Il Tribunale di Firenze, con la sentenza in oggetto, si è nuovamente pronunciato sul tema della legittimazione ad agire delle società di cartolarizzazione che agiscono in giudizio per il recupero dei crediti ricompresi in operazioni di cessione.
Il Giudice, accogliendo un’opposizione a decreto ingiuntivo formulata dal debitore, ha revocato l’ingiunzione di pagamento ed ha ripreso i principi espressi dalla recente sentenza n. 5478/2024 del 29.02.2024 della Corte di Cassazione, in ordine alla prova del credito oggetto di cessione, chiarendo che, nel giudizio di opposizione, spetta al cessionario l’onere di provare l’esistenza e la titolarità del credito in maniera rigorosa, differentemente da quanto avviene nella fase della richiesta di decreto ingiuntivo.
Nondimeno, in caso di crediti individuabili in blocco, ai sensi dell’art 58 TUB, la pubblicazione da parte della società cessionaria della notizia di avvenuta cessione in Gazzetta Ufficiale, ha i medesimi effetti della notificazione ex art. 1264 c.c., e pertanto non costituisce di per sé, prova della cessione.

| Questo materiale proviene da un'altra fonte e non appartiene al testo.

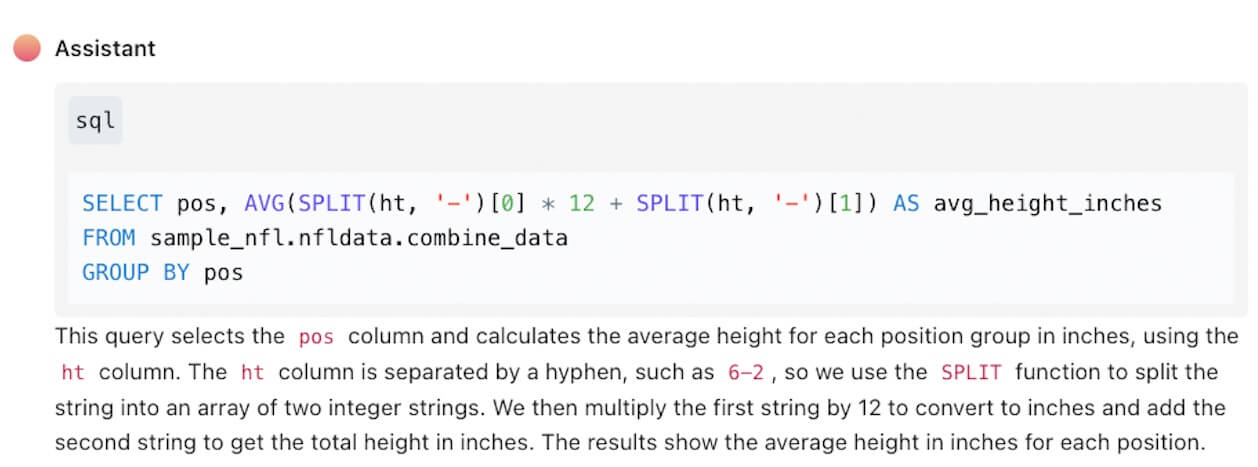Screen dimensions: 1258x467
Task: Click the FROM keyword in the code
Action: tap(109, 238)
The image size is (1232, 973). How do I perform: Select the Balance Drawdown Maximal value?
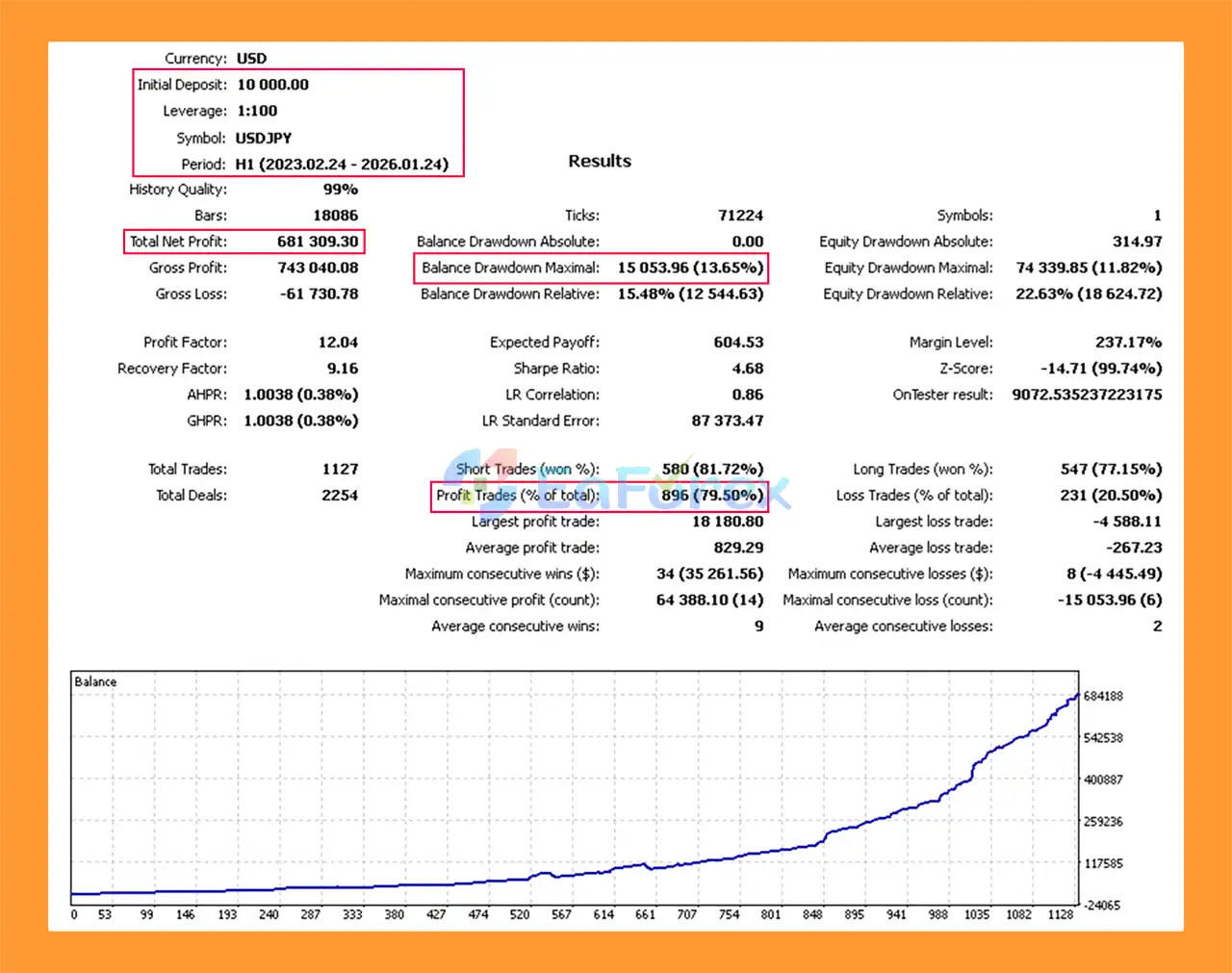[x=690, y=268]
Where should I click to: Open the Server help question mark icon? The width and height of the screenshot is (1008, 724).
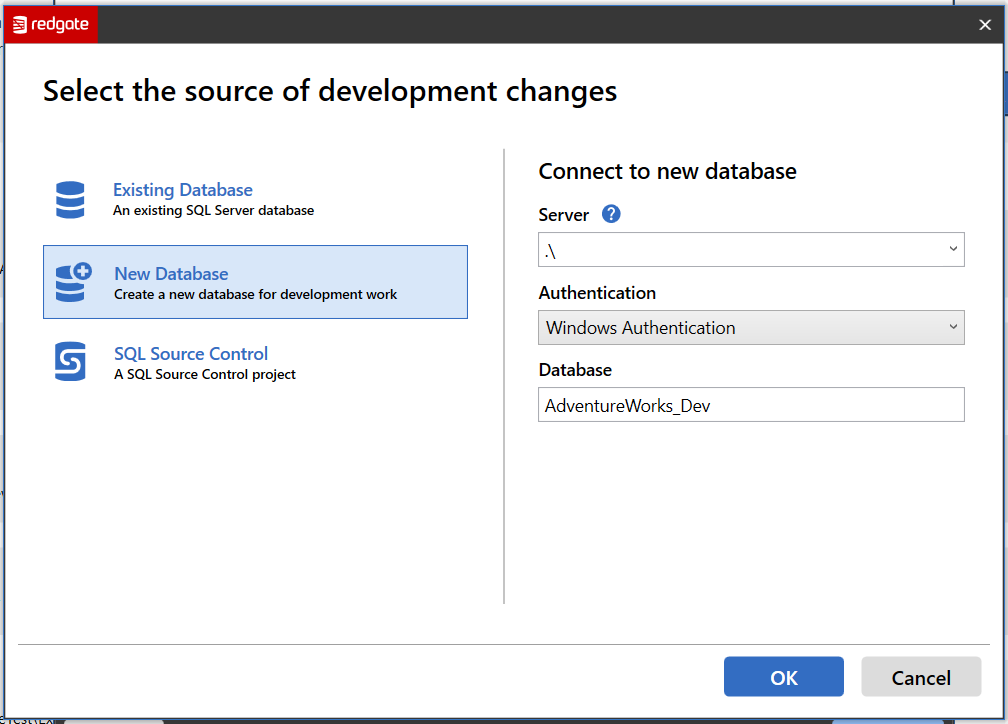(611, 214)
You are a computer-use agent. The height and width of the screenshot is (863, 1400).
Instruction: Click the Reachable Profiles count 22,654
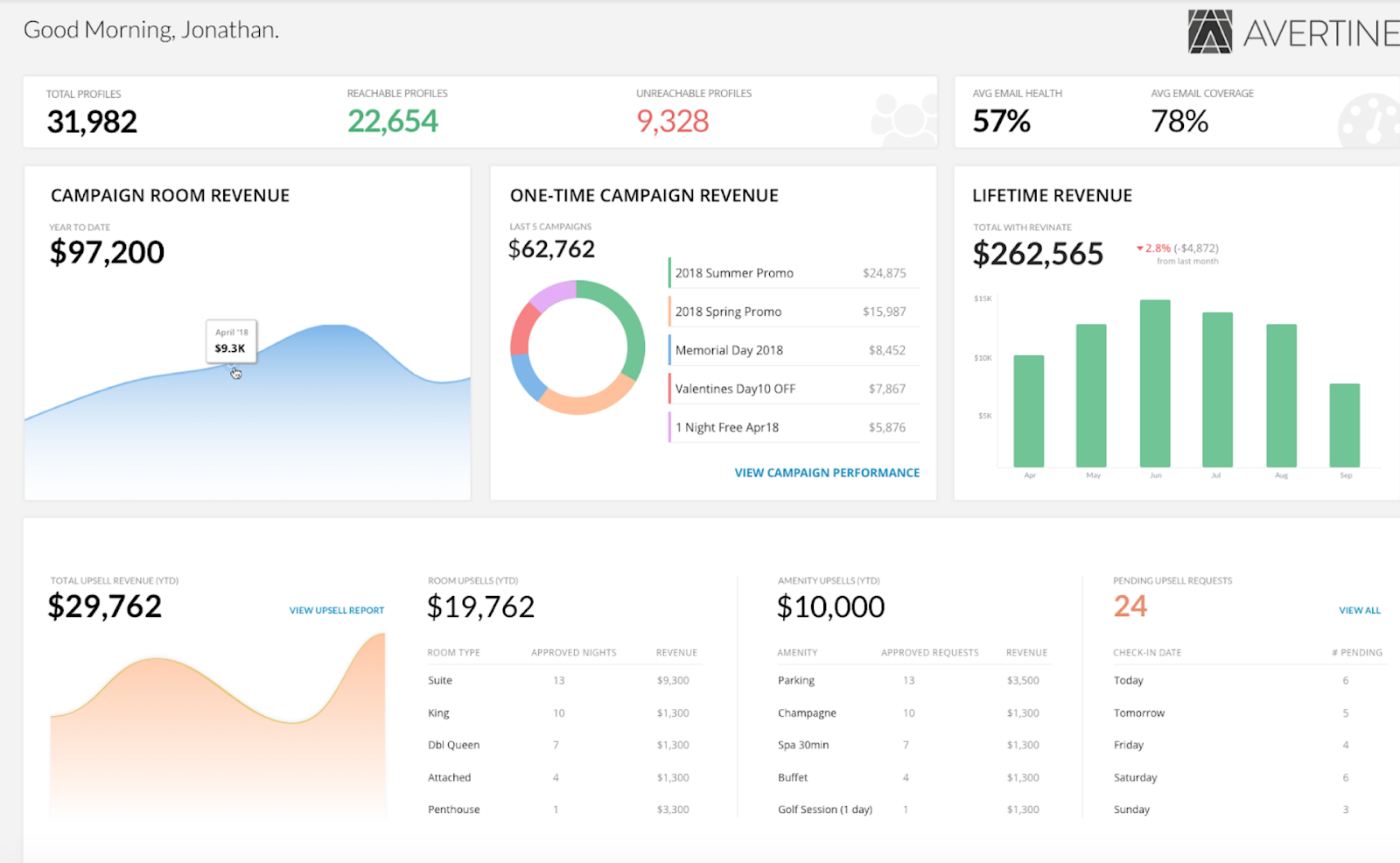(392, 121)
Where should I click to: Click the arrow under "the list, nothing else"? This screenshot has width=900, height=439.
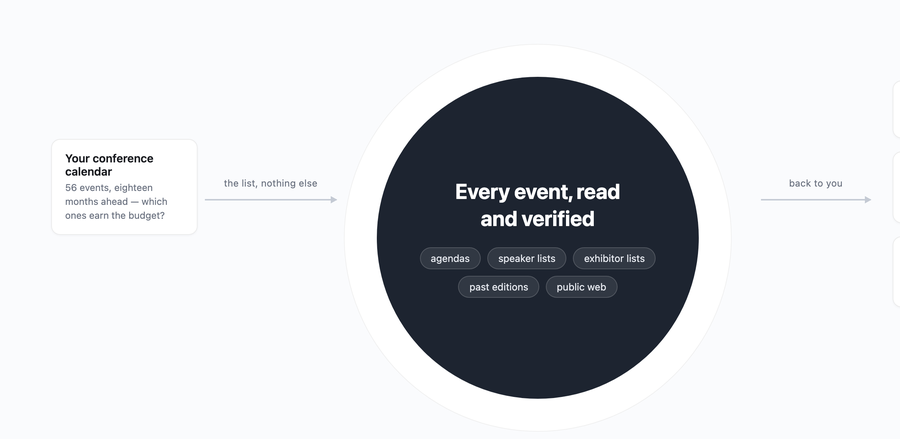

Se, pertanto, l’esistenza di quest’ultima sia specificatamente contestata dal debitore ceduto, la cessionaria dovrà fornire adeguata dimostrazione e pertanto la mera pubblicazione su Gazzetta Ufficiale potrà essere valutata, solo quale indizio; sicché la prova dell’inclusione del credito nell’ operazione dovrà essere fornita dal cessionario in altro modo, come ad esempio con la produzione del contratto di cessione o con la dichiarazione di cessione da parte del cedente,
Pertanto, è ormai chiaro che una cosa è l’avviso di cessione, necessario ai fini dell’efficacia della cessione stessa, ed altra cosa è la prova dell’esistenza di un contratto di cessione e del suo contenuto .
Nel caso di specie, scrive il Giudice fiorentino, l’avviso di cessione non bastava a comprovare la titolarità del credito in capo all’avente causa, anche alla luce del fatto che vi sono state una pluralità di cessioni e non è stata fornita prova che la cessione oggetto di causa sia stata ricompresa nelle posizioni cedute.
Nondimeno, la società cessionaria del credito non ha fornito altro elemento utile a provare la cessione del credito ingiunto e dell’inclusione tra quelli rientranti nella cessione in blocco ex art. 58 TUB, atteso che la relativa prova doveva essere fornita mediante la produzione del contratto di cessione o al più, secondo un orientamento meno rigoroso, tramite una dichiarazione che attestasse la liberatoria rilasciata dall’istituto di credito cedente, che nella specie è stata omessa.
Pertanto, alla luce della mancanza di prova del credito oggetto dell’ingiunzione, il Tribunale di Firenze ha accolto l’opposizione, revocando il decreto ingiuntivo che era stato notificato al debitore ceduto.